# [Listing]
══════════
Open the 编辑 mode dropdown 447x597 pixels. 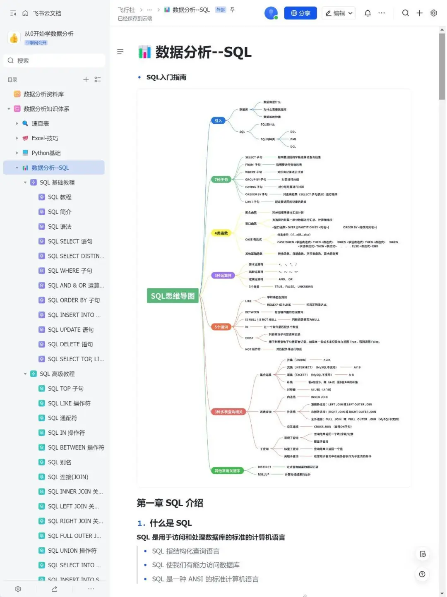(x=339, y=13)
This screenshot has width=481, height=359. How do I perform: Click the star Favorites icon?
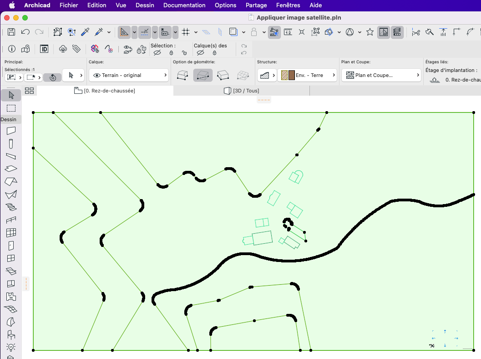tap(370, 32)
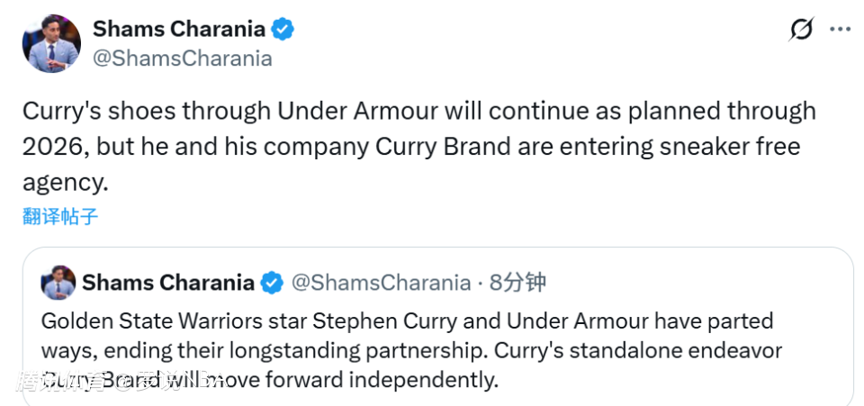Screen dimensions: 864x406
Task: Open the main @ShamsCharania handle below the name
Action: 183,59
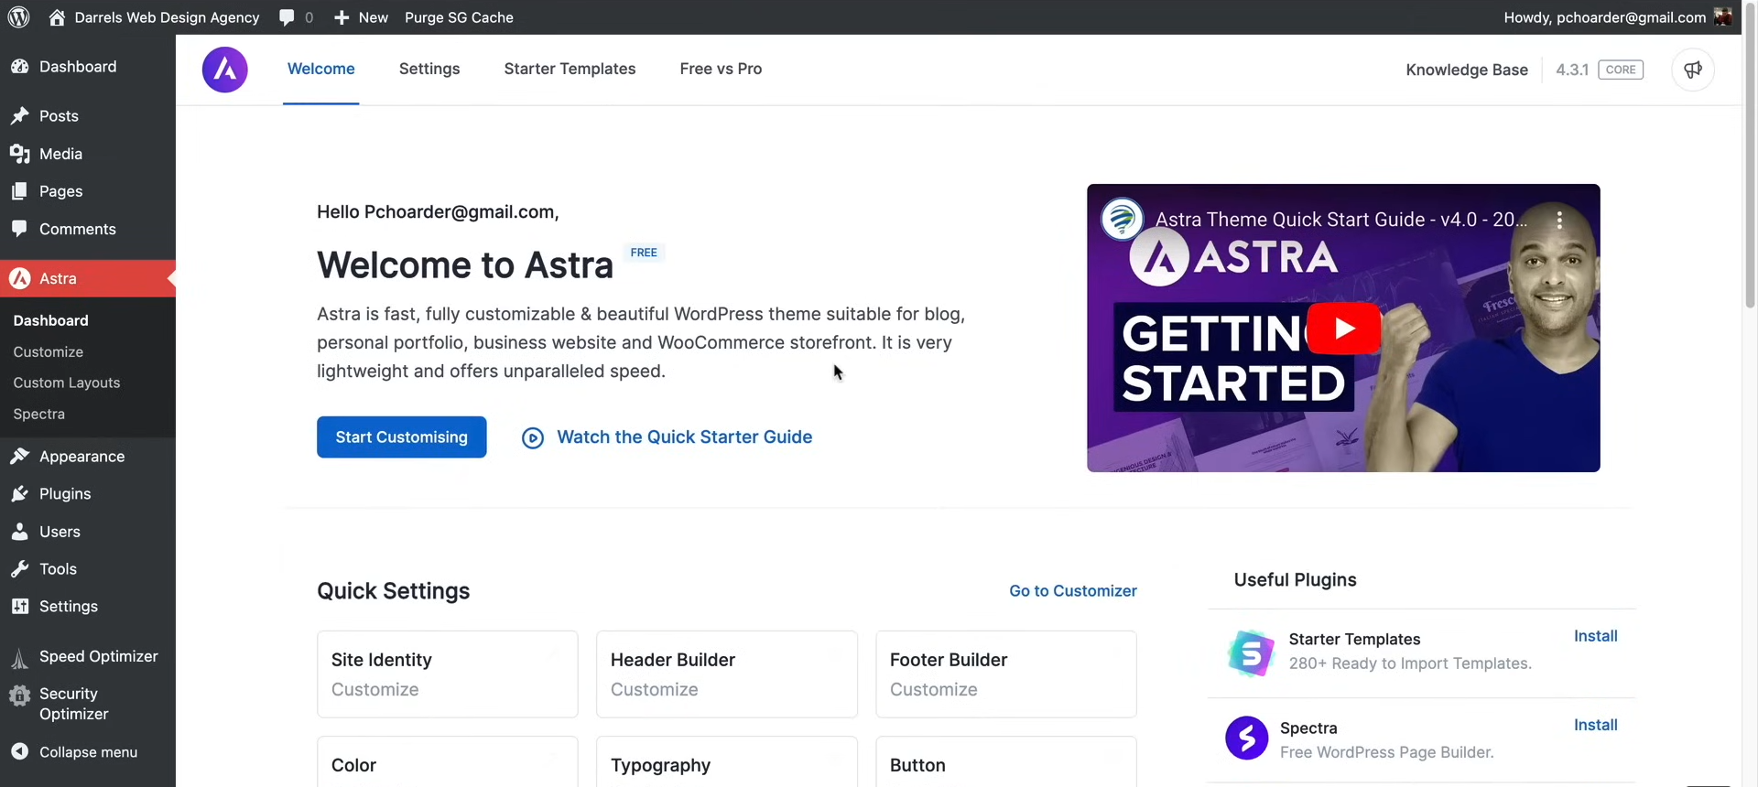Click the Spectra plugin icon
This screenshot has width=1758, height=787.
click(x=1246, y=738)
══════════
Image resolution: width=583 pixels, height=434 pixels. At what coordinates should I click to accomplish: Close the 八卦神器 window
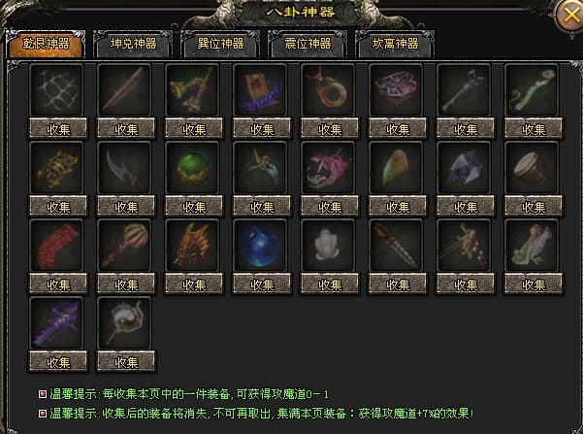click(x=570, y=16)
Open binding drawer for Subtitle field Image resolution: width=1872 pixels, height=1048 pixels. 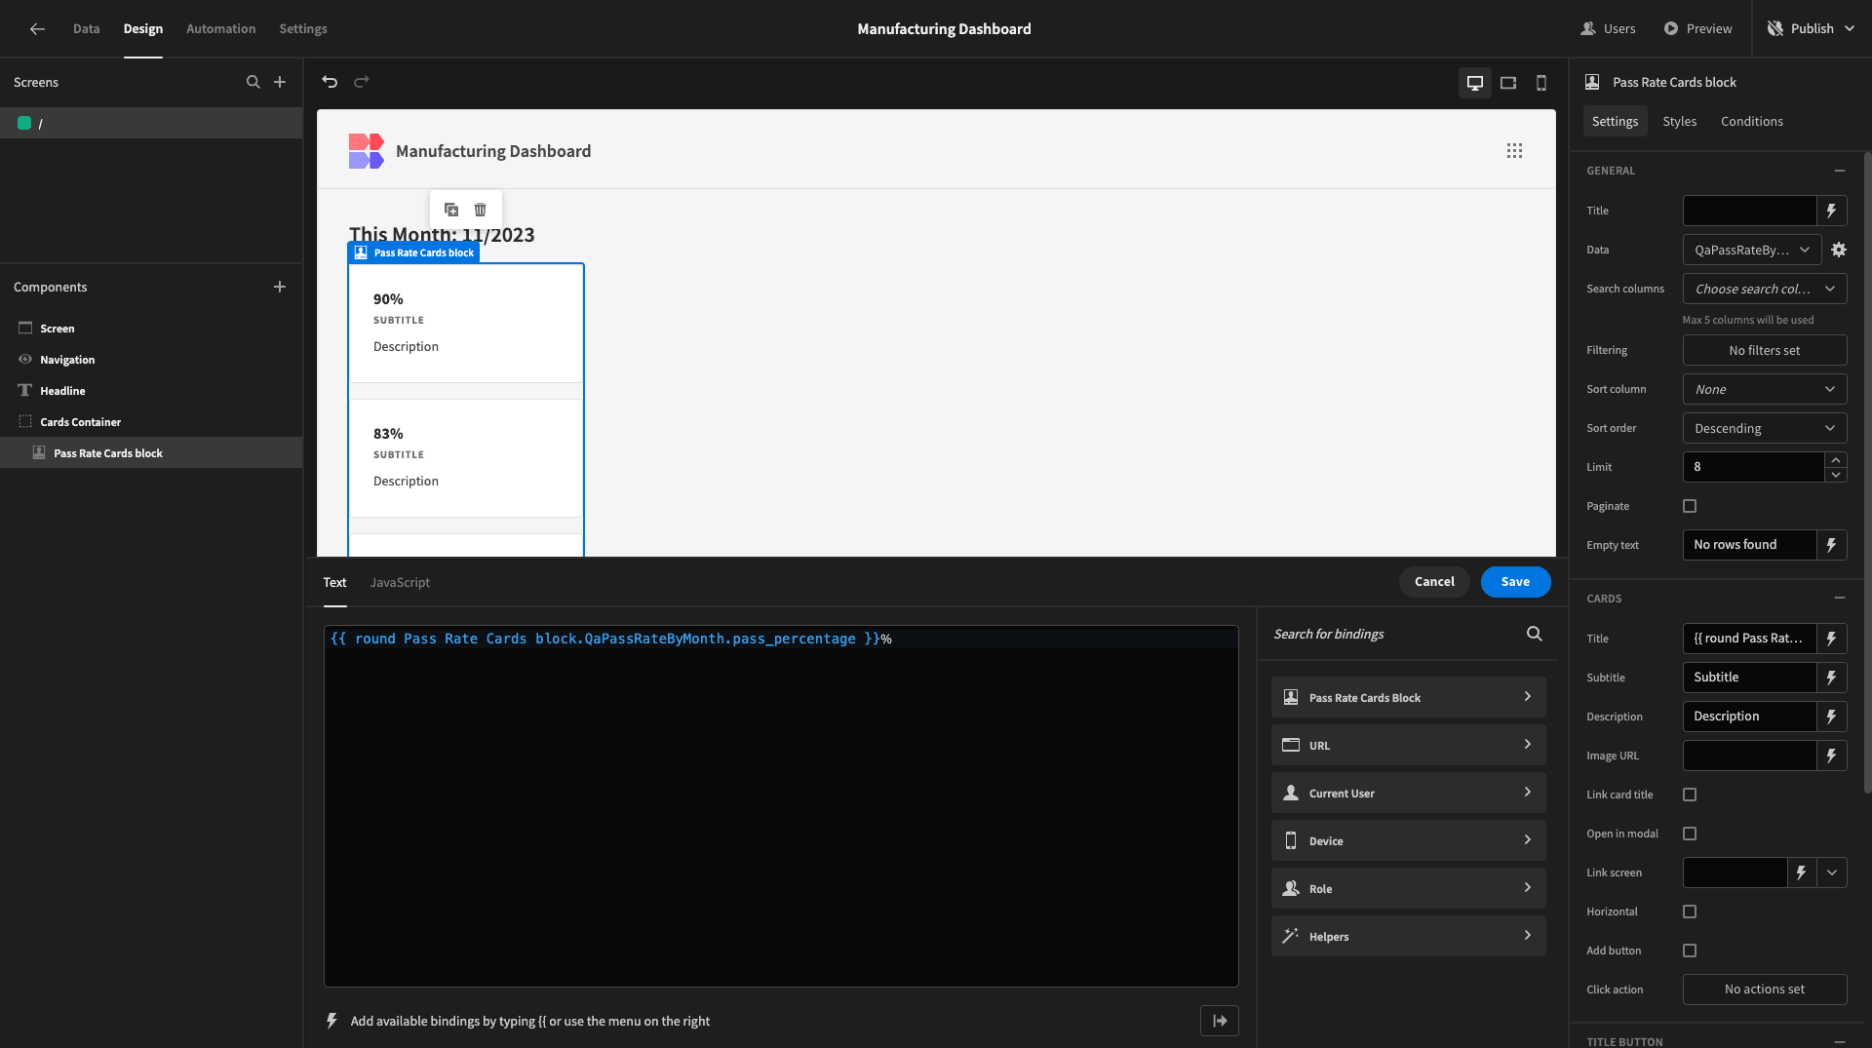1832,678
══════════
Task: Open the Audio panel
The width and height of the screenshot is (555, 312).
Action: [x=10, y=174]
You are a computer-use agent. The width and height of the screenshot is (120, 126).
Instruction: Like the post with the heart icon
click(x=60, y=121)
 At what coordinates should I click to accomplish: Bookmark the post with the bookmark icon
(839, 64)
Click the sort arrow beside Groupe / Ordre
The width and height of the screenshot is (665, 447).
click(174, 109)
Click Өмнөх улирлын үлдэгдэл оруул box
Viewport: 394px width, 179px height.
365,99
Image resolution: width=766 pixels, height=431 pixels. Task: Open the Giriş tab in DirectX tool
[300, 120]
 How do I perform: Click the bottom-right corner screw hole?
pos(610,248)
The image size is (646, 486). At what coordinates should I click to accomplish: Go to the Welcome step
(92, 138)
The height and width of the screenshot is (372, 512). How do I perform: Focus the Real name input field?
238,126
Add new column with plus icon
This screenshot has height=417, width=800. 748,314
══════════
# [Written exercise]
Please state how many lines in the items above include the string "Task", and give only the number.

# [Answer]
3